-- Description of the task --
Below are the records; retype each one exactly.

-- Dataset entries --
|---|
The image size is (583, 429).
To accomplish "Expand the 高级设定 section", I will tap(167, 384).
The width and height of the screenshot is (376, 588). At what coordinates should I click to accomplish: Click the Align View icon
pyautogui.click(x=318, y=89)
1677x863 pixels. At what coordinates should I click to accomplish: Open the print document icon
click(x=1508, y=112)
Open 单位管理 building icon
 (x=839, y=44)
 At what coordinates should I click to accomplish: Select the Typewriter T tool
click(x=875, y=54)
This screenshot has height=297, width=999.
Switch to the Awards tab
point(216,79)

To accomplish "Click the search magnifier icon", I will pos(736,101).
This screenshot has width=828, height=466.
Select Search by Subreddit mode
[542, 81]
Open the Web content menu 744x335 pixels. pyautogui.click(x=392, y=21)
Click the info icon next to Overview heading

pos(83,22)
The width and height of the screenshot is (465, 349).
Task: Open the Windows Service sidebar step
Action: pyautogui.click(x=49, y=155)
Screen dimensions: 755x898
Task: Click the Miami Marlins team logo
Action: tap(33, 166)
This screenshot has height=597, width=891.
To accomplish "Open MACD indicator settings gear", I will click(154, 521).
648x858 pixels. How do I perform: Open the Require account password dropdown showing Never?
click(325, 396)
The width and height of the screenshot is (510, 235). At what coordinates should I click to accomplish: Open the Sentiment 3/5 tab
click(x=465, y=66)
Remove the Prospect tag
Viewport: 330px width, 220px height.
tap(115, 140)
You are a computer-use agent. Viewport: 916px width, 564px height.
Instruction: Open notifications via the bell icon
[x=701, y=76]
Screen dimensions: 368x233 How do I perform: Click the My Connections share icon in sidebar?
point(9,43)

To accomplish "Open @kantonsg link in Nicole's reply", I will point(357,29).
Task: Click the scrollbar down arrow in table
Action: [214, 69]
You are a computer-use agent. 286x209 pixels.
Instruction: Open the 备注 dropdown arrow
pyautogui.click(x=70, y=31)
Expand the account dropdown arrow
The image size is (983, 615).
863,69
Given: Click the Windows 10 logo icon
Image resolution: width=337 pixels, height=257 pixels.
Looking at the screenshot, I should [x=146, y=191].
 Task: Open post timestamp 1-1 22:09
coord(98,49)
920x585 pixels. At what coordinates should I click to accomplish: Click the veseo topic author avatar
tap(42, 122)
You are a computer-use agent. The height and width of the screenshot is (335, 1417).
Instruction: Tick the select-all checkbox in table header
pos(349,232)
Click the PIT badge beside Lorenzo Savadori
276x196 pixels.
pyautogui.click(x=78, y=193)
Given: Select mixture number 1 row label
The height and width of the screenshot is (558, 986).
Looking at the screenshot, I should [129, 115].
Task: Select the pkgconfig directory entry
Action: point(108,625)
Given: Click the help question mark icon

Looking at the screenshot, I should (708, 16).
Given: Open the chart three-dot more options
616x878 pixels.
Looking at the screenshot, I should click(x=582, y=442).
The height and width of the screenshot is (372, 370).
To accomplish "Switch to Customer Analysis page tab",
|---|
-- Answer area --
The image size is (583, 429).
To accomplish "Expand the 高级设定 section", I will tap(167, 384).
The width and height of the screenshot is (376, 588). At what coordinates should I click to accomplish: Click the Align View icon
pyautogui.click(x=318, y=89)
1677x863 pixels. At what coordinates should I click to accomplish: Open the print document icon
click(x=1508, y=112)
Open 单位管理 building icon
 (x=839, y=44)
 At what coordinates should I click to accomplish: Select the Typewriter T tool
click(x=875, y=54)
This screenshot has height=297, width=999.
Switch to the Awards tab
point(216,79)

To accomplish "Click the search magnifier icon", I will pos(736,101).
This screenshot has width=828, height=466.
Select Search by Subreddit mode
[542, 81]
Open the Web content menu 744x335 pixels. pyautogui.click(x=392, y=21)
Click the info icon next to Overview heading

pos(83,22)
The width and height of the screenshot is (465, 349).
Task: Open the Windows Service sidebar step
Action: pyautogui.click(x=49, y=155)
Screen dimensions: 755x898
Task: Click the Miami Marlins team logo
Action: tap(33, 166)
This screenshot has height=597, width=891.
To accomplish "Open MACD indicator settings gear", I will click(154, 521).
648x858 pixels. How do I perform: Open the Require account password dropdown showing Never?
click(325, 396)
The width and height of the screenshot is (510, 235). At what coordinates should I click to accomplish: Open the Sentiment 3/5 tab
click(x=465, y=66)
Remove the Prospect tag
Viewport: 330px width, 220px height.
tap(115, 140)
You are a computer-use agent. Viewport: 916px width, 564px height.
Instruction: Open notifications via the bell icon
[x=701, y=76]
Screen dimensions: 368x233 How do I perform: Click the My Connections share icon in sidebar?
point(9,43)

To accomplish "Open @kantonsg link in Nicole's reply", I will point(357,29).
Task: Click the scrollbar down arrow in table
Action: [214, 69]
You are a computer-use agent. 286x209 pixels.
Instruction: Open the 备注 dropdown arrow
pyautogui.click(x=70, y=31)
Expand the account dropdown arrow
The image size is (983, 615).
863,69
Given: Click the Windows 10 logo icon
Image resolution: width=337 pixels, height=257 pixels.
Looking at the screenshot, I should [x=146, y=191].
 Task: Open post timestamp 1-1 22:09
coord(98,49)
920x585 pixels. At what coordinates should I click to accomplish: Click the veseo topic author avatar
tap(42, 122)
You are a computer-use agent. The height and width of the screenshot is (335, 1417).
Instruction: Tick the select-all checkbox in table header
pos(349,232)
Click the PIT badge beside Lorenzo Savadori
276x196 pixels.
pyautogui.click(x=78, y=193)
Given: Select mixture number 1 row label
The height and width of the screenshot is (558, 986).
Looking at the screenshot, I should [129, 115].
Task: Select the pkgconfig directory entry
Action: point(108,625)
Given: Click the help question mark icon

Looking at the screenshot, I should (708, 16).
Given: Open the chart three-dot more options
616x878 pixels.
Looking at the screenshot, I should click(x=582, y=442).
The height and width of the screenshot is (372, 370).
To accomplish "Switch to Customer Analysis page tab",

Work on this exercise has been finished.